_PASSAGE DU DOCUMENT_

Les voitures électriques, les systèmes de stockage d’énergie et les outils sans fil ont un point commun : ils dépendent tous de batteries performantes. Parmi elles, les batteries au lithium-fer-phosphate (LFP) se distinguent par leur longévité, leur coût abordable et leur sécurité. Pourtant, un mystère persistait : pourquoi ces batteries n’atteignent-elles que 75% de leur capacité théorique ? Des chercheurs autrichiens viennent de lever le voile sur ce phénomène, ouvrant la voie à des batteries encore plus efficaces.
Le casse-tête des ions lithium immobiles
Imaginez une salle de concert où certains spectateurs resteraient bloqués dans leurs sièges, incapables de sortir. C’est un peu ce qui se passe dans les batteries LFP. Les chercheurs ont découvert que même lorsque la batterie est complètement chargée, des ions lithium restent piégés dans la cathode au lieu de migrer vers l’anode.
Daniel Knez, de l’Institut de microscopie électronique et de nanoanalyse de TU Graz, donne quelques précisions : «Nos investigations ont montré que même lorsque les cellules de batterie de test sont complètement chargées, des ions lithium restent dans le réseau cristallin de la cathode au lieu de migrer vers l’anode. Ces ions immobiles entraînent une perte de capacité.»
Une cartographie précise grâce à des techniques de pointe
Pour percer ce mystère, les scientifiques ont utilisé des microscopes électroniques à transmission, véritables «super-loupes» capables de voir à l’échelle atomique. Ils ont ainsi pu suivre le voyage des ions lithium à travers le matériau de la batterie et cartographier leur disposition dans le réseau cristallin de la cathode avec une précision inédite.
Cette approche innovante a permis de mettre en évidence des zones où les ions lithium s’accumulent de manière inégale. Plus surprenant encore, l’équipe a observé des déformations dans la structure cristalline de la cathode, précisément aux endroits où la concentration en lithium change.

_EXTRAIT SOURCE_
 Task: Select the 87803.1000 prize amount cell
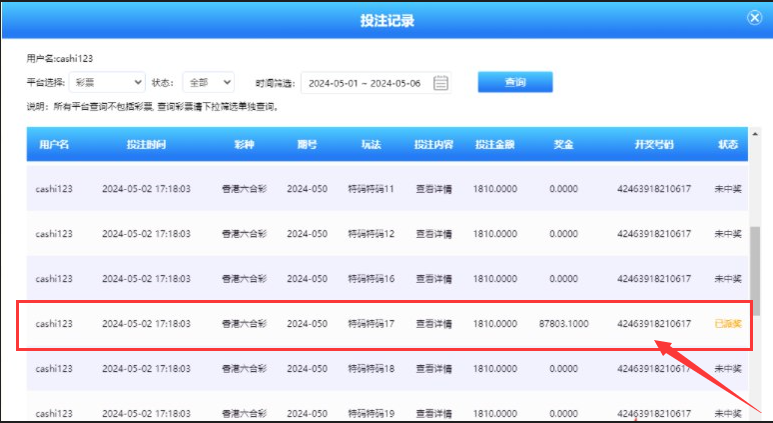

_CONSIGNE 1_
Dans le texte sur les batteries LFP, quels instruments les chercheurs ont-ils utilisés pour suivre le déplacement des ions lithium ?
_CONSIGNE 2_
Reprenez le texte sur les batteries LFP à la suite de sa dernière phrase.

_RÉPONSE 1_
Des microscopes électroniques à transmission.

_RÉPONSE 2_
Des implications majeures pour l’avenir des batteries
Cette découverte est loin d’être anodine. Ilie Hanzu, de l’Institut de chimie et de technologie des matériaux, ajoute pour sa part : «Ces détails fournissent des informations importantes sur les effets physiques qui ont jusqu’à présent contrecarré l’efficacité des batteries et dont nous pouvons tenir compte dans le développement futur des matériaux.»
En d’autres termes, comprendre pourquoi certains ions lithium restent «coincés» pourrait permettre de concevoir des batteries LFP capables d’exploiter pleinement leur capacité théorique. Cela se traduirait par des batteries plus performantes pour nos voitures électriques, nos smartphones et bien d’autres applications.
Une méthodologie applicable à d’autres types de batteries
L’équipe de recherche a combiné plusieurs techniques d’analyse sophistiquées : la spectroscopie de perte d’énergie des électrons, la diffraction électronique et l’imagerie au niveau atomique. Cette approche multidisciplinaire a permis d’obtenir une vision extrêmement détaillée du comportement des ions lithium.
Nikola Šimić, premier auteur de l’étude, souligne quant à lui : «En combinant différentes méthodes d’examen, nous avons pu déterminer où le lithium est positionné dans les canaux cristallins et comment il y parvient. Les méthodes que nous avons développées et les connaissances acquises sur la diffusion des ions peuvent être transférées à d’autres matériaux de batterie avec seulement des ajustements mineurs afin de les caractériser encore plus précisément et de les développer davantage.»
Vers des batteries plus performantes et plus durables
Cette avancée scientifique ouvre des perspectives intéressantes. En comprenant mieux le comportement des ions lithium à l’échelle atomique, les chercheurs et les ingénieurs pourront concevoir des batteries LFP optimisées, capables d’exploiter pleinement leur potentiel de stockage d’énergie.
À terme, cela pourrait se traduire par des voitures électriques avec une autonomie accrue, des systèmes de stockage d’énergie renouvelable plus efficaces, et des appareils électroniques portables fonctionnant plus longtemps entre deux charges.
Cette étude démontre une fois de plus l’importance de la recherche fondamentale pour relever les défis énergétiques de demain. En perçant les secrets des batteries au niveau atomique, les scientifiques de TU Graz contribuent à façonner un avenir énergétique plus durable et plus performant.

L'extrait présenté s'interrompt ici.